• _Problem requirements_
Among the records below, the line containing "Viewport: 1684px width, 1506px" marks the start. Output it and all lines after it exactly.

##### Exercise data

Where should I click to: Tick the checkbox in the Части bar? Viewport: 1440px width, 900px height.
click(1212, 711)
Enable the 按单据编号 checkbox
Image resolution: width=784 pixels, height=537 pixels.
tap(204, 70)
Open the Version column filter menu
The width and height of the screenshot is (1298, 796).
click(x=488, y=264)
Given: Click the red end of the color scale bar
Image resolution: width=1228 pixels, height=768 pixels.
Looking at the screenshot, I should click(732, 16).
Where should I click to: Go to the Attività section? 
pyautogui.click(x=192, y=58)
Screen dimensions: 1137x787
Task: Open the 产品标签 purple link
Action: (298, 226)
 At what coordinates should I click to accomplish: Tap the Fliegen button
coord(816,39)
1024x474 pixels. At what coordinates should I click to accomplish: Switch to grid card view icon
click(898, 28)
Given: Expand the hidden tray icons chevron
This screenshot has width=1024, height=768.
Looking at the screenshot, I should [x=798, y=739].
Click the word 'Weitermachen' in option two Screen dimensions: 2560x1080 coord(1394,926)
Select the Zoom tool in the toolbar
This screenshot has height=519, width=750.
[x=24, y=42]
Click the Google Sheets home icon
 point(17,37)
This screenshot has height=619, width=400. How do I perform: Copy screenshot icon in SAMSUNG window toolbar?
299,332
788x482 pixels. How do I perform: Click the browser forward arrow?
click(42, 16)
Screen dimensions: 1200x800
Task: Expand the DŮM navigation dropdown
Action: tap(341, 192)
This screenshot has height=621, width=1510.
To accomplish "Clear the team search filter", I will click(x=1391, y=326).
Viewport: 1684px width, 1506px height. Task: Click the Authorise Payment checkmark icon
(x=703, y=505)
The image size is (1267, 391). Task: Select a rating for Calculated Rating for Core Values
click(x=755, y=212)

##########

• _Solution for this exercise_
Viewport: 1684px width, 1506px height. Task: Click the Authorise Payment checkmark icon
(x=703, y=505)
The image size is (1267, 391). Task: Select a rating for Calculated Rating for Core Values
click(x=755, y=212)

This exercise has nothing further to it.